These findings also highlighted the need to further characterize the coffee-associated microorganisms especially under field conditions in order to develop some efficient microbiota-based alternatives to conventional fertilizers.
Potential Uses as Biocontrol Agents
Microorganisms colonizing several coffee plant compartments have been examined for their potential use as biocontrol agents including bacteria and fungi isolated from the rhizosphere (Mulaw et al., 2010; Kejela et al., 2016), the episphere (Haddad et al., 2014; Leong et al., 2014), and the endosphere (Silva et al., 2012; Hoang et al., 2020; Duong et al., 2021).
As for the plant growth-promoting agents, several in vitro screenings of potential biocontrol capacities were employed. For example, it was successfully demonstrated that numerous bacterial isolates (from the genera: Acinetobacter, Aeromonas, Alcaligenes, Bacillus, Brachybacterium, Brevibacillus, Burkholderia, Cedecea, Caballeronia, Cellulomonas, Chromobacterium, Chryseobacterium, Chryseomonas, Curtobacterium, Enterobacter, Erwinia, Escherichia, Flavobacterium, Herbaspirillum, Kitasatospora, Lechevalieria, Leifsonia, Luteibacter, Microbacterium, Micrococcus, Mycobacterium, Mycolicibacterium, Nocardia, Ochrobactrum, Paenibacillus, Paraburkholderia, Pasteurella, Pectobacterium, Pseudomonas, Rhizobium, Salmonella, Serratia, Sinomonas, Streptomyces, and Vibrio) were able to produce some enzymes including chitinases, gelatinases, lipases, and proteases (Muleta et al., 2009; Tiru et al., 2013; Kejela et al., 2016; Asyiah et al., 2018; Hoang et al., 2020; Duong et al., 2021) as well as some other active compounds like HCN and siderophores (Muleta et al., 2007; Silva et al., 2012; Tiru et al., 2013; Duong et al., 2021), already known to be involved in the biocontrol mechanisms (Compant et al., 2005; Saraf et al., 2014; Köhl et al., 2019).

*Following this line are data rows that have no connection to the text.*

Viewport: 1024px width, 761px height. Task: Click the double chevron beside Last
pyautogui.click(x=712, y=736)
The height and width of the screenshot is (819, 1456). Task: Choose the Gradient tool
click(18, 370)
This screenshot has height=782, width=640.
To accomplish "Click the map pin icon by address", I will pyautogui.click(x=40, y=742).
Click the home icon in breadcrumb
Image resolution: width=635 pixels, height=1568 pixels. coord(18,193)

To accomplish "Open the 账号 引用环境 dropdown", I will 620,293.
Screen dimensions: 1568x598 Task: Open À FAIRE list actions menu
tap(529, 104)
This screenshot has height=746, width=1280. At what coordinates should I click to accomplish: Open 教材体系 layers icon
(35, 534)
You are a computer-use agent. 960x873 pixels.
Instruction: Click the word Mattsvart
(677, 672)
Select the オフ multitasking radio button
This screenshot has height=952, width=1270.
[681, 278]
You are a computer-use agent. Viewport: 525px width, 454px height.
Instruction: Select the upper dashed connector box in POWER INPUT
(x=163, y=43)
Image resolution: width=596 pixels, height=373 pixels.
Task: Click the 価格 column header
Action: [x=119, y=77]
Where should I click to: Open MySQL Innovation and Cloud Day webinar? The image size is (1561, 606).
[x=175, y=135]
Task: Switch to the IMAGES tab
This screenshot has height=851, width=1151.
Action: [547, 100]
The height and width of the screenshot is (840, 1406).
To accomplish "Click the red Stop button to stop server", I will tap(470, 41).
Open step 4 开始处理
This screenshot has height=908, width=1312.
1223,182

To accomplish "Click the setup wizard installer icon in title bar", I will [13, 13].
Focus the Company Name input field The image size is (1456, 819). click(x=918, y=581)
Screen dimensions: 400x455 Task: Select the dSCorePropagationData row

Another approach that was extensively employed to highlight the biocontrol capacity of bacterial and fungal isolates involved the confrontation of the pathogen either directly with the antagonist (dual culture method) or with the compounds secreted in the culture medium (agar diffusion method). This strategy was successfully employed to demonstrate the ability of some biocontrol agents to inhibit the development of some of the major coffee diseases such as the CLR caused by the fungal pathogen H. vastatrix (Shiomi et al., 2006; Bettiol et al., 2007; Silva et al., 2008, 2012; Daivasikamani and Rajanaika, 2009; Haddad et al., 2013) or the coffee wilt disease (CWD) also known as tracheomycosis caused by the fungal pathogen Gibberella xylarioides (Muleta et al., 2007; Mulaw et al., 2010, 2013; Tiru et al., 2013). This methodology was also used to reveal the microorganisms biocontrol potential toward numerous other phytopathogens including Alternaria alternata, A. solani, Ambrosiella macrospora, Botrytis cinereal, Colletotrichum gloeosporioides, C. coffeicola, Fusarium oxysporum, F. solani, F. verticillioides, Glomerella sp., Macrophomina phaseolina, Myrothecium roridum, Pestalotia longisetula, Phoma sp., Phytophthora capsici, P. meadii, Pythium aphanidermatum, Rhizoctonia solani, and Sclerotinia sclerotiorum (Nair et al., 2002; Mulaw et al., 2013; Bongiorno et al., 2016; Kejela et al., 2016; Monteiro et al., 2017; Ranjini and Raja, 2019; Hoang et al., 2020; Duong et al., 2021) but also some pests such as the coffee berry borer Hypothenemus hampei (Vega et al., 2008), the root knot nematode Meloidogyne incognita (Mekete et al., 2009; Hoang et al., 2020), the burrowing nematode Radopholus duriophilus, and the root lesion nematode Pratylenchus coffeae (Duong et al., 2021), as well as some toxigenic fungi including Aspergillus carbonarius, A. flavus, A. niger, A. ochraceus, and A. westerdijkiae (Masoud and Kaltoft, 2006; Ramos et al., 2010; Djossou et al., 2011; Leong et al., 2014; De Melo Pereira et al., 2015a; De Almeida et al., 2019).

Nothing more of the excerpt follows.